Source information |

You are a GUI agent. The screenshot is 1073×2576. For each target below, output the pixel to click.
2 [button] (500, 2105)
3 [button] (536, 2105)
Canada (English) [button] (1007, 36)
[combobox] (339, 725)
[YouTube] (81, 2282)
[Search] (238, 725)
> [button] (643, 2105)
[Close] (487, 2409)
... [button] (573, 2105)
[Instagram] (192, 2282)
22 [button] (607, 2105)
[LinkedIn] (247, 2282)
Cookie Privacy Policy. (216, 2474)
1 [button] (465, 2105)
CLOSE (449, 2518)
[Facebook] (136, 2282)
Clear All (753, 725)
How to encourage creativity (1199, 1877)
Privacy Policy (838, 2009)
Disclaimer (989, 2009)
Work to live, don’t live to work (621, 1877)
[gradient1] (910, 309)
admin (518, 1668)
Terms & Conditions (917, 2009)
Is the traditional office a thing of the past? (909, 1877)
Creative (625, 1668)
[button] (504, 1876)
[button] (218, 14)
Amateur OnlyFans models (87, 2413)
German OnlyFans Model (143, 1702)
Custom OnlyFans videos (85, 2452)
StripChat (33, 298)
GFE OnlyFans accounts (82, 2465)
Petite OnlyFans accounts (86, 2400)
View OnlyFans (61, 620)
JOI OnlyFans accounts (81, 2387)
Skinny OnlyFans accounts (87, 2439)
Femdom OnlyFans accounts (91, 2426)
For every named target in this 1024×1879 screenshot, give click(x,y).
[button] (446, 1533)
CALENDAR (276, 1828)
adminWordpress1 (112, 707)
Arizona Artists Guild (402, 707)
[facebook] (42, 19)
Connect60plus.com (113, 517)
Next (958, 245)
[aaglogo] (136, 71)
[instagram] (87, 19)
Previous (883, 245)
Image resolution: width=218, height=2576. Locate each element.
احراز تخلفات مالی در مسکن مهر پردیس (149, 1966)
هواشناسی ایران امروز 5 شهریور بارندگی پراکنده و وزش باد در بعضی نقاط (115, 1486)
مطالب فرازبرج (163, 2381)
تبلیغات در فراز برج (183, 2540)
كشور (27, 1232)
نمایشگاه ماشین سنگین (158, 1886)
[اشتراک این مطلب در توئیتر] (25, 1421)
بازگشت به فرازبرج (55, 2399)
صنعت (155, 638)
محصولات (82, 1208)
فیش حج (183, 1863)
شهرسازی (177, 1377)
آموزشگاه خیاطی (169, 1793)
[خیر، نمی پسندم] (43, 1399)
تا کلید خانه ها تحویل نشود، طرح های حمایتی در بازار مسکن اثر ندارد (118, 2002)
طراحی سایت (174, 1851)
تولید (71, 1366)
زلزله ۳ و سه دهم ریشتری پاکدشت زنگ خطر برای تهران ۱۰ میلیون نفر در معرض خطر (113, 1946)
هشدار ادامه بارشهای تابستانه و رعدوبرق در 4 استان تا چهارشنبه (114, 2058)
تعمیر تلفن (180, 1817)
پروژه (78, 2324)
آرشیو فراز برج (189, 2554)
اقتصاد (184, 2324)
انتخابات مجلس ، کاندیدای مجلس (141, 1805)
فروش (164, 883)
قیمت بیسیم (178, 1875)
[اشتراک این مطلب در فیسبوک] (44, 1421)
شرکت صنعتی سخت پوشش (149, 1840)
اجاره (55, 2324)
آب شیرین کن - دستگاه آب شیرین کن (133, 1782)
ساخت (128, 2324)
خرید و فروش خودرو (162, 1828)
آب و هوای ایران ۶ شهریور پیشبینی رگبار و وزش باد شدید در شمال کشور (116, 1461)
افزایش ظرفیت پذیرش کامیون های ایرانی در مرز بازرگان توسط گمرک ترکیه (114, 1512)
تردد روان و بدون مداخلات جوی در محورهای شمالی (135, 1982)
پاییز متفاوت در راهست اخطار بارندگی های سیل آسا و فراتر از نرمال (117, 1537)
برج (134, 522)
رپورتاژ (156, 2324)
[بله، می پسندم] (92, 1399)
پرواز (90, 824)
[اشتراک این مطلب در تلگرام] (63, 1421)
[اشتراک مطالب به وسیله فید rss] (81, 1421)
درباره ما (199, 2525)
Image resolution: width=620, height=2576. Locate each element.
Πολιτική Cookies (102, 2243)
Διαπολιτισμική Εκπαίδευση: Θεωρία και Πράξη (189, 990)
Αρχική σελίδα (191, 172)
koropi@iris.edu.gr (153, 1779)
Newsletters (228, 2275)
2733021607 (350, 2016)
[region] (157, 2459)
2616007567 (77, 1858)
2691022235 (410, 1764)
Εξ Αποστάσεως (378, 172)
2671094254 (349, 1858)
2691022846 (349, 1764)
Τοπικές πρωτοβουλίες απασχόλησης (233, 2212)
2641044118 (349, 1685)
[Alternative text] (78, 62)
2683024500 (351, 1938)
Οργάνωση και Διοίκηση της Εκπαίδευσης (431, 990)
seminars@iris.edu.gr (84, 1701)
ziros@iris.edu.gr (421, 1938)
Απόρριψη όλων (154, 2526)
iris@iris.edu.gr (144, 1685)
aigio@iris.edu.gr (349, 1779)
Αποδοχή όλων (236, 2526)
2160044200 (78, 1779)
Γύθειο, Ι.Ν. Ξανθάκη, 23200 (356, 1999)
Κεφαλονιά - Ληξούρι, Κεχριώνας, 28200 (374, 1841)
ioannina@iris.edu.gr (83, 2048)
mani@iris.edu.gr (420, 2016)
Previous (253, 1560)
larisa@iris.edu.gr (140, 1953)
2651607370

What to do | Each record is to be retyped exactly as it appears.

Task response |
You are a GUI agent. The screenshot is 1073×2576. For each target below, output the pixel to click.
2 [button] (500, 2105)
3 [button] (536, 2105)
Canada (English) [button] (1007, 36)
[combobox] (339, 725)
[YouTube] (81, 2282)
[Search] (238, 725)
> [button] (643, 2105)
[Close] (487, 2409)
... [button] (573, 2105)
[Instagram] (192, 2282)
22 [button] (607, 2105)
[LinkedIn] (247, 2282)
Cookie Privacy Policy. (216, 2474)
1 [button] (465, 2105)
CLOSE (449, 2518)
[Facebook] (136, 2282)
Clear All (753, 725)
How to encourage creativity (1199, 1877)
Privacy Policy (838, 2009)
Disclaimer (989, 2009)
Work to live, don’t live to work (621, 1877)
[gradient1] (910, 309)
admin (518, 1668)
Terms & Conditions (917, 2009)
Is the traditional office a thing of the past? (909, 1877)
Creative (625, 1668)
[button] (504, 1876)
[button] (218, 14)
Amateur OnlyFans models (87, 2413)
German OnlyFans Model (143, 1702)
Custom OnlyFans videos (85, 2452)
StripChat (33, 298)
GFE OnlyFans accounts (82, 2465)
Petite OnlyFans accounts (86, 2400)
View OnlyFans (61, 620)
JOI OnlyFans accounts (81, 2387)
Skinny OnlyFans accounts (87, 2439)
Femdom OnlyFans accounts (91, 2426)
For every named target in this 1024×1879 screenshot, give click(x,y).
[button] (446, 1533)
CALENDAR (276, 1828)
adminWordpress1 (112, 707)
Arizona Artists Guild (402, 707)
[facebook] (42, 19)
Connect60plus.com (113, 517)
Next (958, 245)
[aaglogo] (136, 71)
[instagram] (87, 19)
Previous (883, 245)
Image resolution: width=218, height=2576. Locate each element.
احراز تخلفات مالی در مسکن مهر پردیس (149, 1966)
هواشناسی ایران امروز 5 شهریور بارندگی پراکنده و وزش باد در بعضی نقاط (115, 1486)
مطالب فرازبرج (163, 2381)
تبلیغات در فراز برج (183, 2540)
كشور (27, 1232)
نمایشگاه ماشین سنگین (158, 1886)
[اشتراک این مطلب در توئیتر] (25, 1421)
بازگشت به فرازبرج (55, 2399)
صنعت (155, 638)
محصولات (82, 1208)
فیش حج (183, 1863)
شهرسازی (177, 1377)
آموزشگاه خیاطی (169, 1793)
[خیر، نمی پسندم] (43, 1399)
تا کلید خانه ها تحویل نشود، طرح های حمایتی در بازار مسکن اثر ندارد (118, 2002)
طراحی سایت (174, 1851)
تولید (71, 1366)
زلزله ۳ و سه دهم ریشتری پاکدشت زنگ خطر برای تهران ۱۰ میلیون نفر در معرض خطر (113, 1946)
هشدار ادامه بارشهای تابستانه و رعدوبرق در 4 استان تا چهارشنبه (114, 2058)
تعمیر تلفن (180, 1817)
پروژه (78, 2324)
آرشیو فراز برج (189, 2554)
اقتصاد (184, 2324)
انتخابات مجلس ، کاندیدای مجلس (141, 1805)
فروش (164, 883)
قیمت بیسیم (178, 1875)
[اشتراک این مطلب در فیسبوک] (44, 1421)
شرکت صنعتی سخت پوشش (149, 1840)
اجاره (55, 2324)
آب شیرین کن - دستگاه آب شیرین کن (133, 1782)
ساخت (128, 2324)
خرید و فروش خودرو (162, 1828)
آب و هوای ایران ۶ شهریور پیشبینی رگبار و وزش باد شدید در شمال کشور (116, 1461)
افزایش ظرفیت پذیرش کامیون های ایرانی در مرز بازرگان توسط گمرک ترکیه (114, 1512)
تردد روان و بدون مداخلات جوی در محورهای شمالی (135, 1982)
پاییز متفاوت در راهست اخطار بارندگی های سیل آسا و فراتر از نرمال (117, 1537)
برج (134, 522)
رپورتاژ (156, 2324)
[بله، می پسندم] (92, 1399)
پرواز (90, 824)
[اشتراک این مطلب در تلگرام] (63, 1421)
[اشتراک مطالب به وسیله فید rss] (81, 1421)
درباره ما (199, 2525)
Image resolution: width=620, height=2576. Locate each element.
Πολιτική Cookies (102, 2243)
Διαπολιτισμική Εκπαίδευση: Θεωρία και Πράξη (189, 990)
Αρχική σελίδα (191, 172)
koropi@iris.edu.gr (153, 1779)
Newsletters (228, 2275)
2733021607 (350, 2016)
[region] (157, 2459)
2616007567 (77, 1858)
2691022235 (410, 1764)
Εξ Αποστάσεως (378, 172)
2671094254 (349, 1858)
2691022846 (349, 1764)
Τοπικές πρωτοβουλίες απασχόλησης (233, 2212)
2641044118 (349, 1685)
[Alternative text] (78, 62)
2683024500 (351, 1938)
Οργάνωση και Διοίκηση της Εκπαίδευσης (431, 990)
seminars@iris.edu.gr (84, 1701)
ziros@iris.edu.gr (421, 1938)
Απόρριψη όλων (154, 2526)
iris@iris.edu.gr (144, 1685)
aigio@iris.edu.gr (349, 1779)
Αποδοχή όλων (236, 2526)
2160044200 (78, 1779)
Γύθειο, Ι.Ν. Ξανθάκη, 23200 (356, 1999)
Κεφαλονιά - Ληξούρι, Κεχριώνας, 28200 (374, 1841)
ioannina@iris.edu.gr (83, 2048)
mani@iris.edu.gr (420, 2016)
Previous (253, 1560)
larisa@iris.edu.gr (140, 1953)
2651607370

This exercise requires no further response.